• **TASK 1**:
Please rewrite the paragraph of the passage on war and cinema that begins "The book's central conceit" more briefly, keeping its main facts.

**** TEXT ****

The book’s central conceit is that war and cinema are Siamese technologies, that ‘world war and world cinema came into being in the same burst of change. Like an explosion.’ Their language, the organisation of their technologies and personnel, even their aims are interwoven. In both, resources are mobilised, participants are gathered, costumed, marshalled, choreographed, and finally called forward by their commanders. The machinery is locked and loaded. Ready. Aim. Shoot.

**** LISTED ENTRIES ****

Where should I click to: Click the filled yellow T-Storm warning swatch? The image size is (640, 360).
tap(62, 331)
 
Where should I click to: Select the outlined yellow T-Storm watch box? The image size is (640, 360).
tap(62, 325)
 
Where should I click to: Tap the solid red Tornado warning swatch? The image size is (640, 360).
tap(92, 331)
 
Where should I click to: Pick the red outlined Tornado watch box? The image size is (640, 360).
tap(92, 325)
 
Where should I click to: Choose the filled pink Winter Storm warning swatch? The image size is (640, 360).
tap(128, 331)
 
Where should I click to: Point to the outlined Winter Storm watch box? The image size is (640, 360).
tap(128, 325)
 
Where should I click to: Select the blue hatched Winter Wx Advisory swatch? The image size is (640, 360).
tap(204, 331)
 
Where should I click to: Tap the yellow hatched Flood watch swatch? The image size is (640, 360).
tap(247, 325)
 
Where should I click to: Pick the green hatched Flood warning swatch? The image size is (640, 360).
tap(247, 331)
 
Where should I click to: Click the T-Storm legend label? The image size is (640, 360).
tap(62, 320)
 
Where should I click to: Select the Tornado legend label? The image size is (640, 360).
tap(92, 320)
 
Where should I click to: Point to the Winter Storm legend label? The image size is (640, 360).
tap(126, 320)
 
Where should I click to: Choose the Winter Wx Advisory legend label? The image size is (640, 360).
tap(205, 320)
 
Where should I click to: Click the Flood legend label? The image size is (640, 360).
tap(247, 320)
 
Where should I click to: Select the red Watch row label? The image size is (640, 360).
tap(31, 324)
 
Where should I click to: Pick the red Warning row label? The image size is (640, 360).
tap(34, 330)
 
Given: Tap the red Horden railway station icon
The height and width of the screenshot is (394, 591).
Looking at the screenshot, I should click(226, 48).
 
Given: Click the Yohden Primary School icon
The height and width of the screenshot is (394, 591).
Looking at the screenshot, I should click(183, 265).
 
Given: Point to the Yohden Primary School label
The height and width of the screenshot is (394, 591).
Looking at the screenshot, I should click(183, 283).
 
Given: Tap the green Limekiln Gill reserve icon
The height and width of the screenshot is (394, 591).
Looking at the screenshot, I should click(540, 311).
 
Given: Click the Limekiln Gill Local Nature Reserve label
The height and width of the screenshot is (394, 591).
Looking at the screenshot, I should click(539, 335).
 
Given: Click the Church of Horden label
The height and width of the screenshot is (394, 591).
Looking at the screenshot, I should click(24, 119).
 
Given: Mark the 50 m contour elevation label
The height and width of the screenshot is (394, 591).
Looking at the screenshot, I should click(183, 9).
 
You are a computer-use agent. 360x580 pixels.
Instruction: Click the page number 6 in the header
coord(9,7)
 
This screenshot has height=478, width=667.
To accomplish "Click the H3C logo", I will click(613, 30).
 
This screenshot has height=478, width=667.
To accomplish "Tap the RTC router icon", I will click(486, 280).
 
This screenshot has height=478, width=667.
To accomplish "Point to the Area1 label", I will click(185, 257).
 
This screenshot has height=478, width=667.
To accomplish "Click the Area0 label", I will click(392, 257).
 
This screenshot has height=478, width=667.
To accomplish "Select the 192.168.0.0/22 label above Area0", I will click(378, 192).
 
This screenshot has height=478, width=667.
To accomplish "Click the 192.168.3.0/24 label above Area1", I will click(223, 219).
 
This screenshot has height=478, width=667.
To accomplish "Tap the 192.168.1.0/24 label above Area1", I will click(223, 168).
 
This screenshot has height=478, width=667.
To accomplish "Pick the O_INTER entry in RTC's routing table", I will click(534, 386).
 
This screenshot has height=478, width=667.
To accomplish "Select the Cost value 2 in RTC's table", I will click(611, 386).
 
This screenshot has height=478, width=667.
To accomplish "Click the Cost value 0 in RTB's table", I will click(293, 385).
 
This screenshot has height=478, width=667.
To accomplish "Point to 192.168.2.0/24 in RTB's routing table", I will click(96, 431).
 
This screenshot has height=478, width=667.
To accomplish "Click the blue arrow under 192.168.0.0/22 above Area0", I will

****

• **TASK 2**:
Filter the rows above and copy every line that contains the string "value". Case counts.

• **RESULT 1**:
The book argues that war and cinema are joined technologies that arose together in one explosive burst of change. Their language, their organization of technology and personnel, and even their aims are intertwined. Both mobilize resources and gather, costume, marshal and choreograph participants until commanders call them forward, with the machinery loaded and ready to shoot.

• **RESULT 2**:
To accomplish "Select the Cost value 2 in RTC's table", I will click(611, 386).
To accomplish "Click the Cost value 0 in RTB's table", I will click(293, 385).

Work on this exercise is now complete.